Maker looking for cash, partner or buyer.

by on Apr.05, 2013

Henrik Fisker with one of the first Karma plug-in hybrids during its initial media drive.

This is a complete update of’s earlier report.

About 75% of the workforce at troubled battery-car start-up Fisker Automotive has been laid off, including its entire communications staff and much of its marketing and engineering operations, a move forced by the firm’s increasing weak financial situation and the mounting fears that without new investors or partners Fisker could be forced into bankruptcy, numerous sources have confirmed.

The Last Word!

The move comes only days after U.S. employees reported back after a week-long, unpaid furlough, and less than a month after founder and former Chairman Henrik Fisker resigned over “several major disagreements” with members of the small carmaker’s senior management team over its ongoing business strategy.

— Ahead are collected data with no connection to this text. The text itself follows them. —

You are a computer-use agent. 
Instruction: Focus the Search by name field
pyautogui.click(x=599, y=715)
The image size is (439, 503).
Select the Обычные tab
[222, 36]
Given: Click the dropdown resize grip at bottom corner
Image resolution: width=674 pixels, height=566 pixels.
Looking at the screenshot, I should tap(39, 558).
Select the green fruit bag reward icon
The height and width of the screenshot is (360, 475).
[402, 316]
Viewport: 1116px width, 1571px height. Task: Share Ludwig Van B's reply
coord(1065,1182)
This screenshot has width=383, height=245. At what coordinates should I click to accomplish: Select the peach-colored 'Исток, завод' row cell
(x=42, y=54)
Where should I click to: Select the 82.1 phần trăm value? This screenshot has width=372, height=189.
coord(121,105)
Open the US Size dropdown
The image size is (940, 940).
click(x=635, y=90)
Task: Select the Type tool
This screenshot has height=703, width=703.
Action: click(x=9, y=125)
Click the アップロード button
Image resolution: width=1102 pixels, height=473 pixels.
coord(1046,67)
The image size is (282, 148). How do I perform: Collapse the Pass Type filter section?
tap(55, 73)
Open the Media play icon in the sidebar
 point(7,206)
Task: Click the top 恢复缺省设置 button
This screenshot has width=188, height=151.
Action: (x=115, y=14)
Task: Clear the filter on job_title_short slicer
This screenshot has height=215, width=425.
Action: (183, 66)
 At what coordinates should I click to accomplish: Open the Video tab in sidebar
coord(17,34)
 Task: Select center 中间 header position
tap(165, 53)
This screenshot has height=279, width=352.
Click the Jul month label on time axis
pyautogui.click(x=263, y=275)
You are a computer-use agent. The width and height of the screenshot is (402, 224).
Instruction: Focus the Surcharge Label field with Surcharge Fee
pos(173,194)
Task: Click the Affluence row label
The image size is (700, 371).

“Unfortunately we have reached a point where a significant reduction in our workforce has become necessary,” the company said, adding that it was still searching for a strategic partner.

According to sources, the firm is effectively being run by the big gun among its investors, the Silicon Valley-based venture capital fund Kleiner Perkins Caufield Byers, which has been pressing Fisker to “conserve cash” and try to line up new investors, partners or buyers.

But efforts to do so have collapsed, according to sources. Several Chinese partners were talking to Fisker as recently as last month, including Dongfeng Motor Corp., based in Wuhan, China, which reportedly had considered purchasing 85% of the U.S. company.  Also reportedly in talks was Zheijangg Geely, the Chinese firm that owns Swedish automaker Volvo.

Both Chinese firms have pulled out of the discussions – though one insider cautioned, “The Chinese play hardball and may be taking advantage of the situation to get their best deal.”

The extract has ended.